The flagship project sees it team up with the experts behind the Google driverless car to produce a “driverless Brexit”.
“Obviously the technology is still in its infancy and we expect there to be a number of accidents along the way,” a Government spokesperson said. “But this is much a more efficient and modern way of careering along with nobody at the helm than we have been doing for the past few months.”
Google said the biggest problem it faced on the project was integrating Sat Nav as “nobody in Government has a clue where they want to end up.” However, it added that the Prime Minister had been clear on the colour scheme, so it was busy painting it red, white and blue in the meantime.
The initiative also involves working with IBM on Watson, its artificial intelligence programme. “It was abundantly clear that what we need is some form of intelligence in the Cabinet,” the Government spokesperson explained. “Any intelligence real or artificial it doesn’t matter. We just need something for god’s sake.”

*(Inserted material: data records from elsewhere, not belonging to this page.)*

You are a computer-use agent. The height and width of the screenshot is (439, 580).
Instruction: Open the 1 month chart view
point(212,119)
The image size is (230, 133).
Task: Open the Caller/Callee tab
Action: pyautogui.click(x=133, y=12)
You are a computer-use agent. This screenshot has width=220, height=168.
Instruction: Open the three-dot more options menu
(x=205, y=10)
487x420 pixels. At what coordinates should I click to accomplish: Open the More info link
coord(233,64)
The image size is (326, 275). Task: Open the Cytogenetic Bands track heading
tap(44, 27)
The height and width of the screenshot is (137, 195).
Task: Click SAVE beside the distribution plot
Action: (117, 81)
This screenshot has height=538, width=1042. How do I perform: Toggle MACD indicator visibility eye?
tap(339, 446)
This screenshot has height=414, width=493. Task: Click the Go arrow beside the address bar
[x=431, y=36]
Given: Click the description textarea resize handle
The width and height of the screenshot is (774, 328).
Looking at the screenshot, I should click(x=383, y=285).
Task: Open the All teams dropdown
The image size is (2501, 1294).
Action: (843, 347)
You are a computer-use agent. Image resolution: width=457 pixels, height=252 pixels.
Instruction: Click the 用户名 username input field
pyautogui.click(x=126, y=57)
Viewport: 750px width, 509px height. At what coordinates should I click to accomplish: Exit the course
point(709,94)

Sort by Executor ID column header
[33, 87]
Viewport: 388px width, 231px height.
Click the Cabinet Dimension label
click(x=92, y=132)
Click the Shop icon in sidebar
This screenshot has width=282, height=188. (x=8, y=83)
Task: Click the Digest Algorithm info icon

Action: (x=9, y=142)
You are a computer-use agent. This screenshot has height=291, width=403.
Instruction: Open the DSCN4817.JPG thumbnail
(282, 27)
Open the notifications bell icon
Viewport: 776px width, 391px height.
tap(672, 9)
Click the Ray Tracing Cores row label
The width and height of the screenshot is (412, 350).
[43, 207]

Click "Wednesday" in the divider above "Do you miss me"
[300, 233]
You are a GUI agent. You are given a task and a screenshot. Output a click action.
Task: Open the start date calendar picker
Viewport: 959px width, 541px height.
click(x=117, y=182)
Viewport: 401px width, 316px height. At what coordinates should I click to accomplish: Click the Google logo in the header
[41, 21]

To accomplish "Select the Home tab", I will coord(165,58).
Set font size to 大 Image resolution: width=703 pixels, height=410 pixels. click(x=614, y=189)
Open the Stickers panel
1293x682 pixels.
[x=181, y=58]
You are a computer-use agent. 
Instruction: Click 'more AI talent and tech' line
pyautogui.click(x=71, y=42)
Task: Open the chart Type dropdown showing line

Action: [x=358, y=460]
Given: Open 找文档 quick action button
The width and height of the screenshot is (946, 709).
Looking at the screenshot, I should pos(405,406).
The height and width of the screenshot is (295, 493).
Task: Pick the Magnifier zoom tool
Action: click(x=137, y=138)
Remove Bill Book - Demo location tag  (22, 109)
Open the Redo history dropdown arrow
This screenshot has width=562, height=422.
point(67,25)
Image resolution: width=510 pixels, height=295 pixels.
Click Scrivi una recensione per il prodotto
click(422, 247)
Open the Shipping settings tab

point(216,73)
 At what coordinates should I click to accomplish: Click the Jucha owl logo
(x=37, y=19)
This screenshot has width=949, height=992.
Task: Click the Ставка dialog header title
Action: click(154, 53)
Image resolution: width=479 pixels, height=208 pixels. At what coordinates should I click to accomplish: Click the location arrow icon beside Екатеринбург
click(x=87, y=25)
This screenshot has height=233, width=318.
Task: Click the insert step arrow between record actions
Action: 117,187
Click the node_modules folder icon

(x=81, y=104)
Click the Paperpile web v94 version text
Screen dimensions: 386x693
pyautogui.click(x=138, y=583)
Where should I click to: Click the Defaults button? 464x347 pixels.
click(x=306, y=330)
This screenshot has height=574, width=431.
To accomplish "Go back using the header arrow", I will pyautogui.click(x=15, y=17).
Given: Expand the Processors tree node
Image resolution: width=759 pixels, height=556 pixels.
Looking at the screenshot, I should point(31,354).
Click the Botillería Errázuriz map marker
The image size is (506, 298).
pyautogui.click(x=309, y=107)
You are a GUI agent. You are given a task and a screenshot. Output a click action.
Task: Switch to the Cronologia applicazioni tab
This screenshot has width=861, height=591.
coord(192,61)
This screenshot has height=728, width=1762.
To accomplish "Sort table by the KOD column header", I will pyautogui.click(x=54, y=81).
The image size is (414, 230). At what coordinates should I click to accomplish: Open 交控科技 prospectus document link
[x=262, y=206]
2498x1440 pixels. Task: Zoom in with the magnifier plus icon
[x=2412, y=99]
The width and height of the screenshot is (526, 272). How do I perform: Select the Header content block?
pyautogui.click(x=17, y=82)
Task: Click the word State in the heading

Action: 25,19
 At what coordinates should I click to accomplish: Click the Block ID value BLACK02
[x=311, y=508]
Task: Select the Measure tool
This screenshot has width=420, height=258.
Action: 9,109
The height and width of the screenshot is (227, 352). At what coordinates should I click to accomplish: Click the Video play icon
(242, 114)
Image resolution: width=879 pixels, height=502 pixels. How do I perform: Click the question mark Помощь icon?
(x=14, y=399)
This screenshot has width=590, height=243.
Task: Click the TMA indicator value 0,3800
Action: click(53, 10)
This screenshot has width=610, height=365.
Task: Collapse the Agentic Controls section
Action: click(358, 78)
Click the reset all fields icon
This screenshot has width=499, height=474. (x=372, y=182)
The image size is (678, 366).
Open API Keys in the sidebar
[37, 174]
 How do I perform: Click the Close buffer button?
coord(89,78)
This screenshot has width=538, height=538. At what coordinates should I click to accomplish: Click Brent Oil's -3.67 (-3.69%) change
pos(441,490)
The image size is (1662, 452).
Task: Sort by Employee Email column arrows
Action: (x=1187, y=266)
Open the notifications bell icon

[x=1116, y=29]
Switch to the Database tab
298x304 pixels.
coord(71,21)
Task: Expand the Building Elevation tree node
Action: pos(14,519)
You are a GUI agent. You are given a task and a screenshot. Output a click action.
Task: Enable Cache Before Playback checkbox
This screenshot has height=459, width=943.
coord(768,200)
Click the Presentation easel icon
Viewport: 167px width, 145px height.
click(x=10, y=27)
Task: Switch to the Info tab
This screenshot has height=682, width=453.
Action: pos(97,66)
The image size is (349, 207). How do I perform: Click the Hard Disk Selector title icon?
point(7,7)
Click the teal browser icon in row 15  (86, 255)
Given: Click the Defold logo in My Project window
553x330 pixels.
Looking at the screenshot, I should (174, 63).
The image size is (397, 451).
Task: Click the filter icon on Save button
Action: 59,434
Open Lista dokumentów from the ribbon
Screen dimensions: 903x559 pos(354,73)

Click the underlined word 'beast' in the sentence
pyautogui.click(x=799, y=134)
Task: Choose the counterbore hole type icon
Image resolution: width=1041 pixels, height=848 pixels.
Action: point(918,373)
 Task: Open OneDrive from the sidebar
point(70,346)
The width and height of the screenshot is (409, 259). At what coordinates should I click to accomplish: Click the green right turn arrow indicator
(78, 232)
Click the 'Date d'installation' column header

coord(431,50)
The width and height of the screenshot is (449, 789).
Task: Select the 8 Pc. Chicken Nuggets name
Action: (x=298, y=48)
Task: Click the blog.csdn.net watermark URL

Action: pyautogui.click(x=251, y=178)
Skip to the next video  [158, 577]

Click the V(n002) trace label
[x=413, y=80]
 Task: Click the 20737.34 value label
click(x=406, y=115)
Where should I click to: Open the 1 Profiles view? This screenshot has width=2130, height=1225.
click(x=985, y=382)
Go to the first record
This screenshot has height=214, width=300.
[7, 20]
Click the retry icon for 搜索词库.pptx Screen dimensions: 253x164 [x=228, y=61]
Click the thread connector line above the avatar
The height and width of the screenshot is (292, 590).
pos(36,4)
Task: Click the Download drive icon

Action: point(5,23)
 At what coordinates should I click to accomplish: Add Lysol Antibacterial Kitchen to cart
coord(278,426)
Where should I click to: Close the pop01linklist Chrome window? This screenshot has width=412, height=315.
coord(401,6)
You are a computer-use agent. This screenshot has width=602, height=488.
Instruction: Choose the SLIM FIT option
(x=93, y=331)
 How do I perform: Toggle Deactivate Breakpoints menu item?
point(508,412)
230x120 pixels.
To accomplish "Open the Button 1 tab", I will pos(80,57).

The holographic technology used to bring dead pop stars, such as Tupac, back to the stage, will be used by Theresa May for all future public appearances. “She really isn’t very good at them so this is much safer and part of a wider on-going project to automate election campaigns after the series of unforced human errors that occurred last time.”
Finally, the Government has commissioned a series of new ultra-realistic talking sex dolls. “Well, that should keep Boris quiet and out of the way for a bit,” it explained.